[Extract provided start]

Miraculous one might say, especially in contrast with the two preceding coal mine disasters which left 14 dead, and one miner in grave condition.

Miraculous one might say, except that the real reason for the the different outcomes was geographical, the surviving miners were working in Canada, the dead ones in the United States.

And this is no mere co-incidence or simple anti-Bush snark, the reasons for the outcome in the Canadian mine are very easy to see:

The miners reported smoke and quickly headed for the refuge rooms, which can be as large as 50 feet by 150 feet and have an internal supply of oxygen that lasts up to 36 hours, along with food, water, chairs and beds.

The West Virginia miners had no such luxuries.
And why, pray tell is that?
Were the accidents unforseeable? No. In fact coal mining is appreciably more dangerous than potash mining.

The simple fact is that mine safety regulations in the US, under the Bush administration, where they haven't been gutted entirely, carry only the merest of penalties.

And so while their industry rakes in billions from their work, US mine workers operate under conditions that make them more vulnerable than need be, as the happy conclusion of the Canadian incident demonstrates.

Were I a family member of one of those West Virginia miners, I'd be angry indeed, that the government that is so willing to cancel our civil liberties in the name of security, is so unwilling to enforce very simple measures here at home that could have saved a loved one's life.

And I'd be angry as hell that instead of proper regulation, when it comes to disaster preparedness, our born-again administration prefers to wait on miracles.

[Extract provided end]
[Extracted data start]

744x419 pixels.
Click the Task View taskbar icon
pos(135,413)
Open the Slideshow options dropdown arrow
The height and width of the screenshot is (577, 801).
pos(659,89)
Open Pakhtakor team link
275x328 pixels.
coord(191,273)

[Extracted data end]

[Tasks and exercises]
**1)** According to the piece on the mine disasters, how long can the internal oxygen supply in the refuge rooms last?
**2)** Present every line of the stored records as a numbered list, leaving out any blank lines.

[Outputs by task]
**1)** Up to 36 hours.

**2)**
1. 744x419 pixels.
2. Click the Task View taskbar icon
3. pos(135,413)
4. Open the Slideshow options dropdown arrow
5. The height and width of the screenshot is (577, 801).
6. pos(659,89)
7. Open Pakhtakor team link
8. 275x328 pixels.
9. coord(191,273)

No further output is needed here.